Un WAF o firewall de aplicaciones web es un tipo especial de firewall que actúa como un escudo situado entre una aplicación web e internet para proteger el servidor, detectando y bloqueando el tráfico de peticiones maliciosas.
Para ello, el WAF filtra, supervisa y bloquea el tráfico HTTP y HTTPS entrante y saliente del servicio web. Una vez que el WAF está configurado y en funcionamiento para un servicio, ayuda a prevenir los ataques a la capa de la aplicación (capa 7) que, como la inyección de código SQL, el scripting entre sitios (XSS) o las violaciones del protocolo HTTP, pretenden aprovecharse de las vulnerabilidades de la aplicación.
Los WAF no constituyen una protección contra todo tipo de amenazas y ataques. En realidad, forman parte de un conjunto de herramientas que protegen las aplicaciones y los sitios web. Para determinar qué clase de tráfico es seguro o malicioso o cuál se debe permitir o bloquear, usan unas reglas llamadas «políticas».
Toda empresa o persona [que use un WAF](/blog/legacy-vs-next-gen-waf-the-differences-matter) puede adaptar las políticas a sus requisitos propios. Además, las políticas se pueden actualizar rápidamente e incluso automáticamente, lo cual constituye una de las ventajas de los WAF: como es tan fácil modificar las políticas, se responde más rápidamente a varias clases de ataques.

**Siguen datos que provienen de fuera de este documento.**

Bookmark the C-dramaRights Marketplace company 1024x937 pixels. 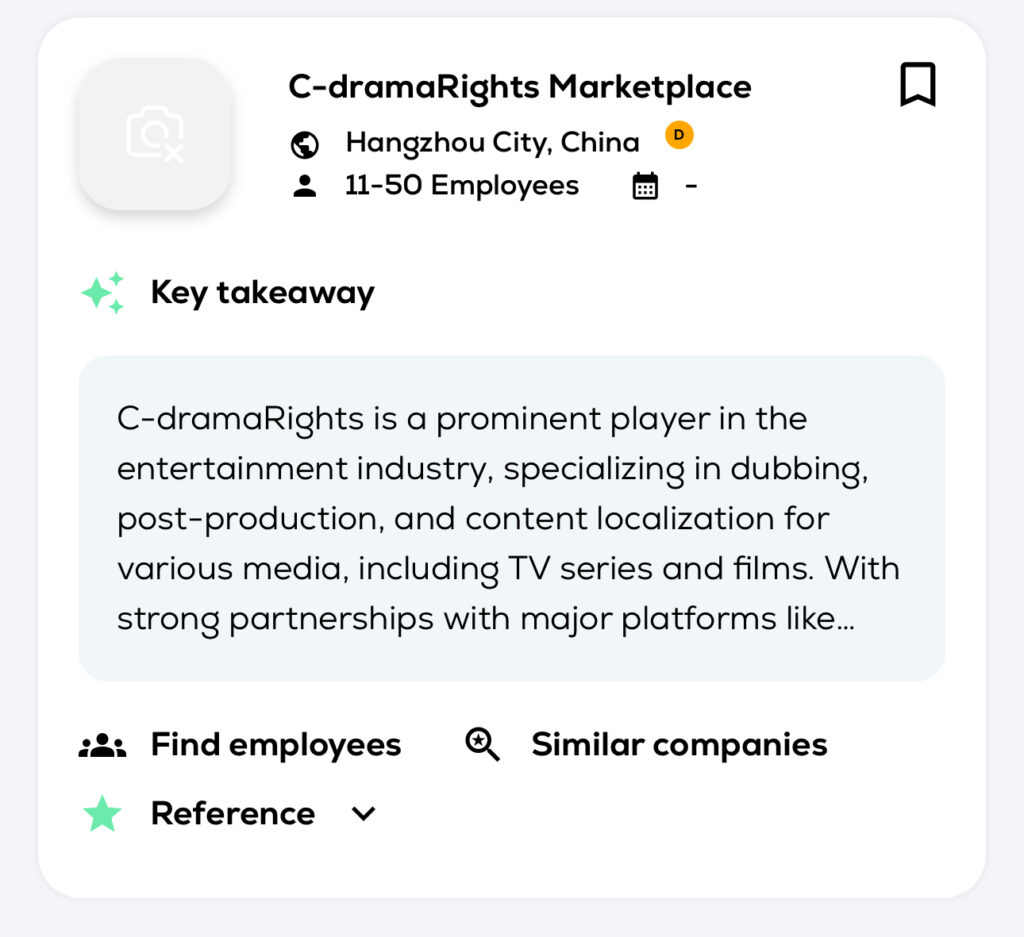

Hay tres tipos principales de WAF: locales, en la nube o híbridos
Los WAF locales, también denominados «WAF de dispositivo», son de uso común. Al principio, todos los WAF eran locales y muchas empresas siguen usándolos para proteger sus flujos de trabajo, sobre todo en aplicaciones heredadas o más antiguas.
Los WAF en la nube se pueden ubicar en la nube hospedada por el proveedor o en el edge de una red de distribución de contenidos (CDN). Las soluciones de WAF en la nube están ganando popularidad porque el despliegue en la nube permite bloquear las amenazas más cerca del origen, antes de que accedan a la red.
Además, constituyen la manera más rápida de implementar un WAF y suelen ser una buena elección en la mayoría de los casos, incluso para las empresas que tienen pocos recursos de IT en plantilla o si los equipos no son completamente autónomos en cuanto a la gestión de sus infraestructuras.
Otra ventaja que ofrecen los WAF en la nube es que no hace falta desplegar programas para gozar de protección, lo cual redunda en unos menores costes: el personal no tiene que gestionar software, sino que se puede centrar en impedir que las amenazas pongan en peligro las aplicaciones y las interfaces de programación de aplicaciones (API).
Por último, los WAF híbridos son una combinación de despliegues en la nube y locales. Esto ofrece visibilidad de las peticiones web que se envían a las aplicaciones y las API en cualquier entorno.
Los despliegues híbridos protegen tanto las aplicaciones modernas descentralizadas como las aplicaciones antiguas que no se han adaptado a la nube. Además, este modelo saca partido de la combinación del entorno local y en la nube y muestra telemetría de seguridad de producción en una consola central de gestión. Así, se obtiene una visión amplia de todos los despliegues de producción del WAF mediante informes y paneles intuitivos.
Con independencia del método de despliegue elegido, el proveedor del WAF también proporciona una API que permite a los clientes suministrar datos e indicadores de seguridad a herramientas de gestión de información e incidentes de seguridad (SIEM) o herramientas de respuesta, automatización y orquestación de seguridad (SOAR) de terceros.
#### ¿Qué es la WAAP?
La protección de API y aplicaciones web (WAAP) describe los servicios de la nube que están pensados para proteger las API y aplicaciones web vulnerables frente a todo tipo de ataques. Los servicios de WAAP ofrecen una serie de funcionalidades de protección basadas en la inspección efectiva de peticiones web antes de que estas alcancen el punto de conexión de la API o la aplicación.
La WAAP se centra en la protección de la capa de la aplicación (capa 7) del modelo OSI y reside en el edge externo de la red. Los servicios de WAAP en la nube suelen reunir las funcionalidades de mitigación de bots, WAF, protección de API y protección contra DDoS.